■ The problem ■
Each line of the material below that holds the word "Given" needs to be copied.
Material provided START
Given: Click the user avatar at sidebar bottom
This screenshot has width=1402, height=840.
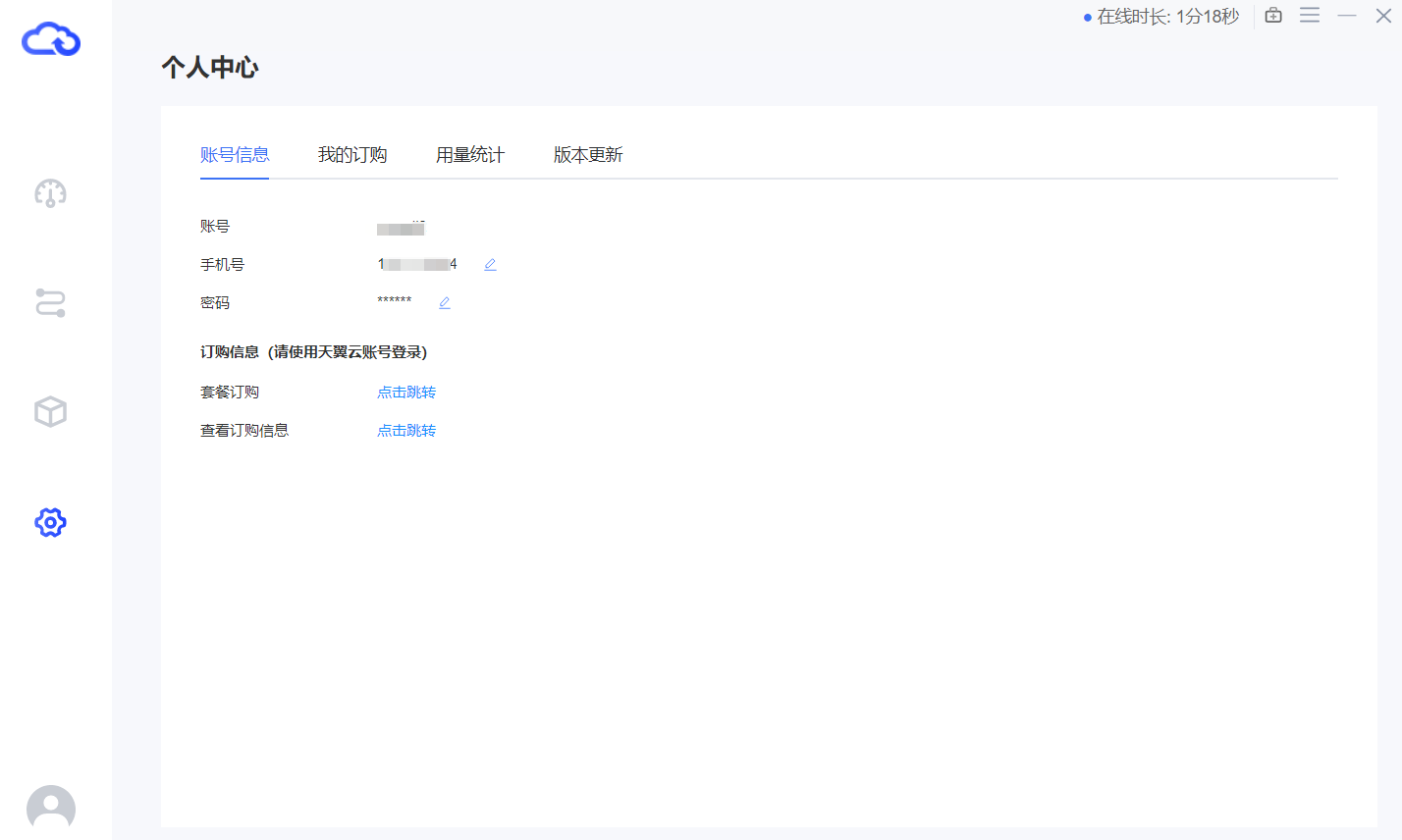Looking at the screenshot, I should [x=51, y=809].
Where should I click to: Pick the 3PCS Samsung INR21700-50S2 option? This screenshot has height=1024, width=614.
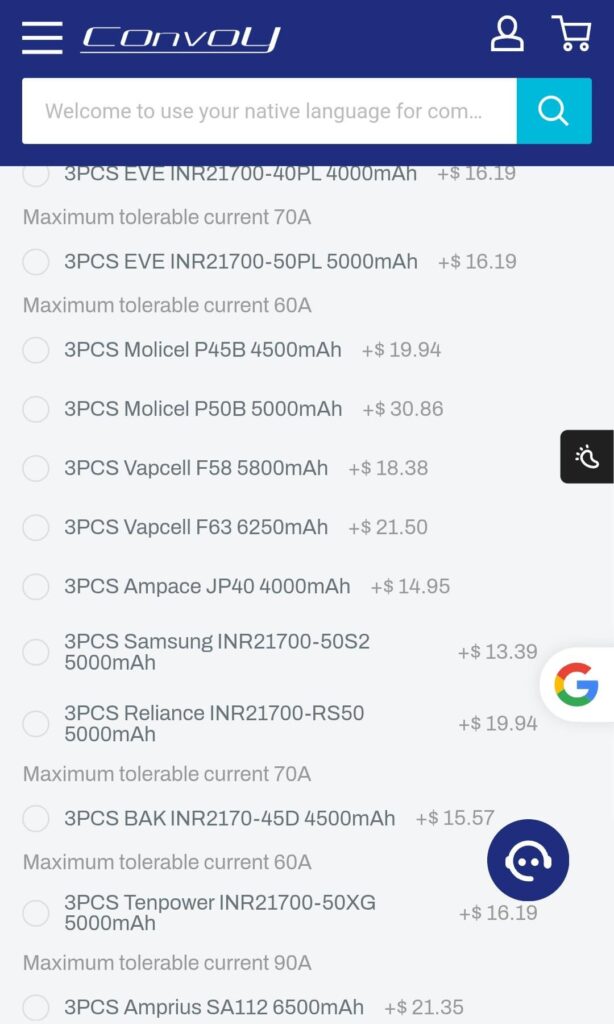coord(35,652)
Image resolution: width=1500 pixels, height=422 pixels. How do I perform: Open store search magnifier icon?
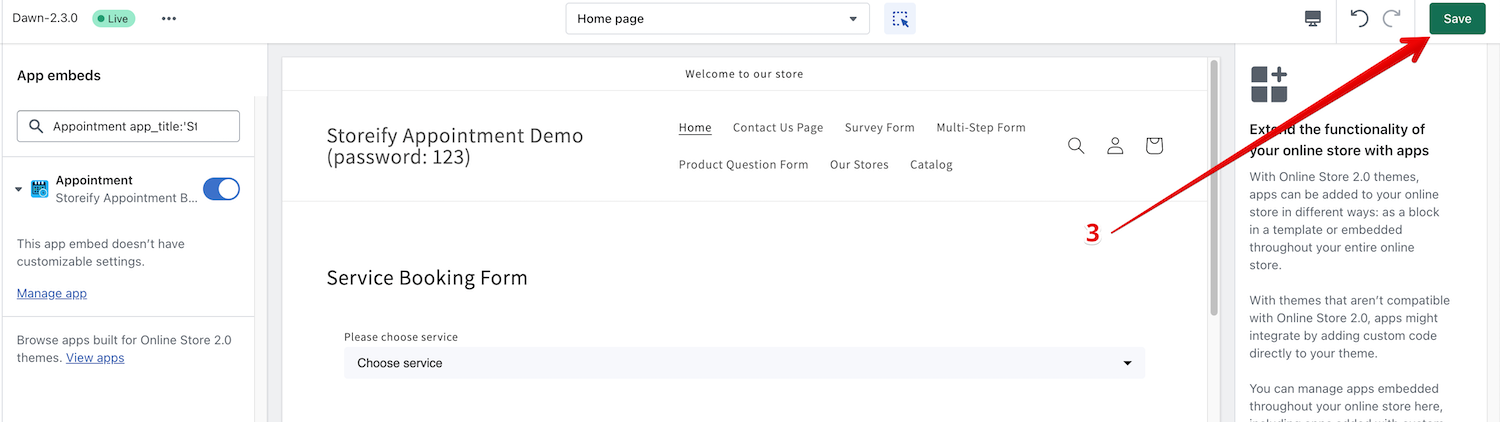[1076, 146]
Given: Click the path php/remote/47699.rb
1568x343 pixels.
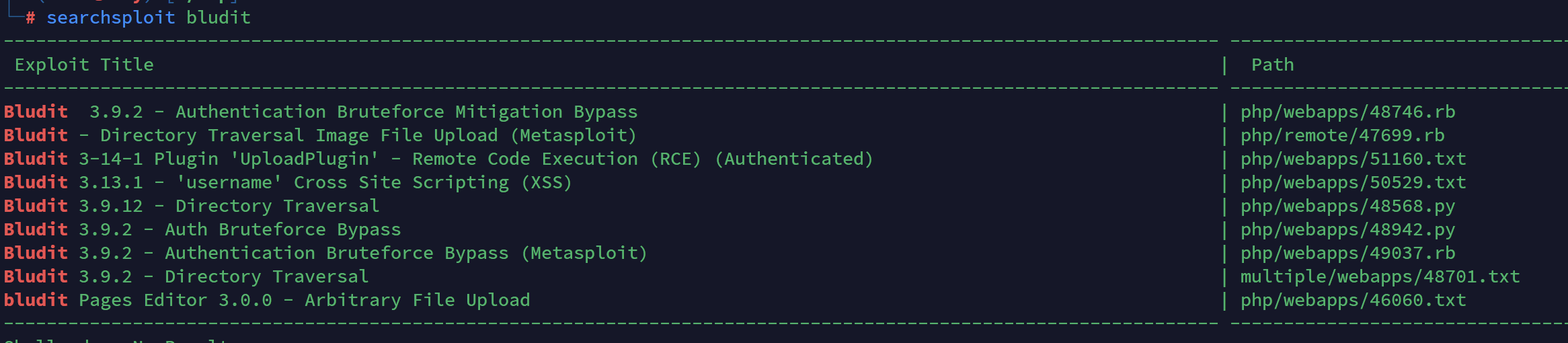Looking at the screenshot, I should (x=1342, y=135).
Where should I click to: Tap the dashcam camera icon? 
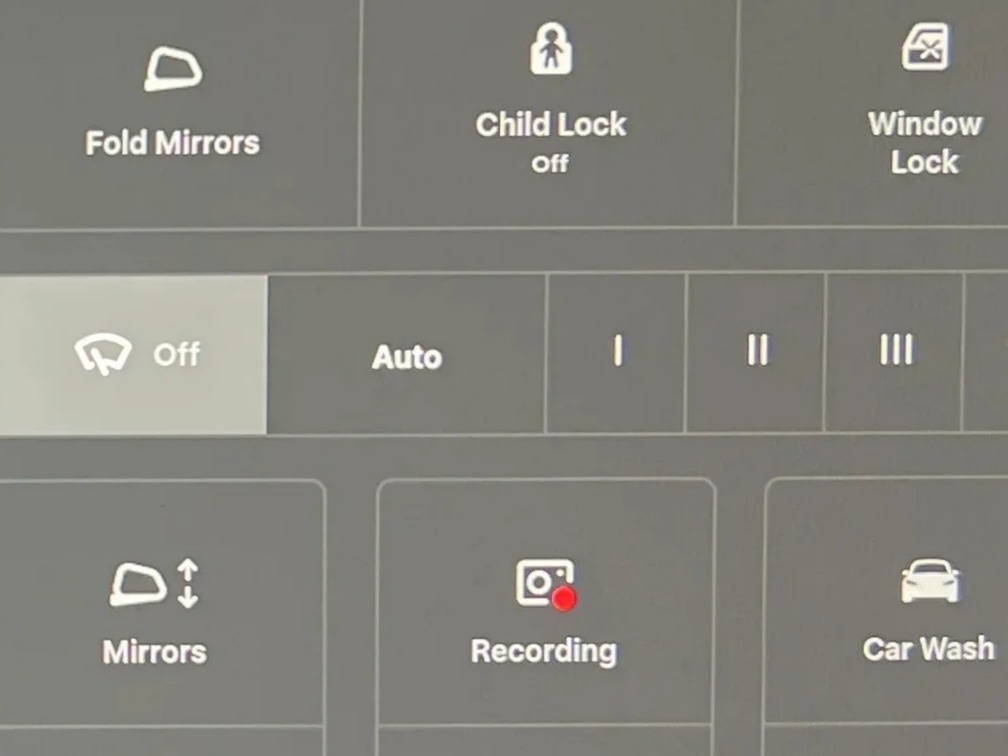[544, 582]
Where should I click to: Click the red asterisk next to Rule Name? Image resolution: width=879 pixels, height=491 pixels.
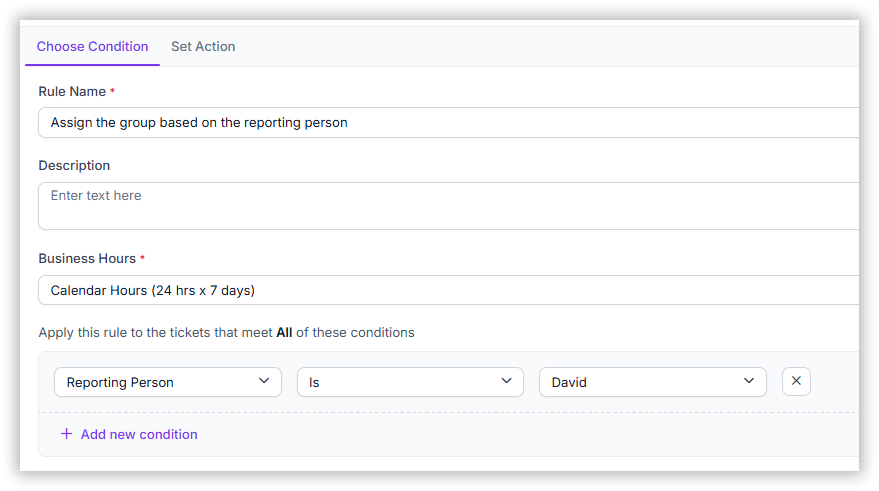[112, 90]
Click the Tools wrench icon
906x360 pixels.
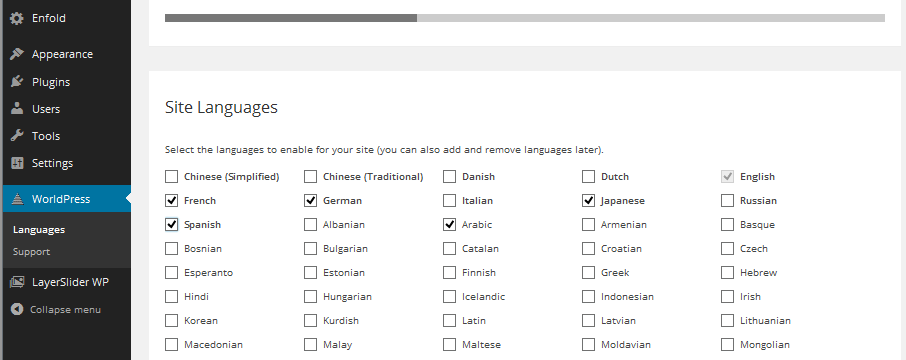pos(17,136)
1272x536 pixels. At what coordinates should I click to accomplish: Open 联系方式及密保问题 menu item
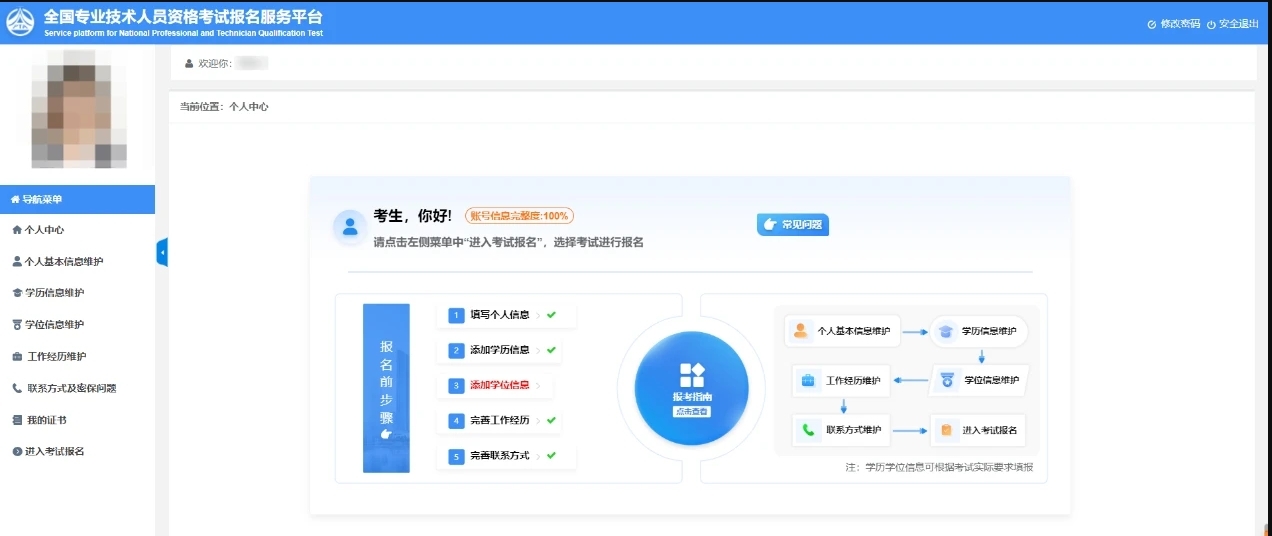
Material provided END
■ Solution to this task ■
Given: Click the user avatar at sidebar bottom
Given: Click the path php/remote/47699.rb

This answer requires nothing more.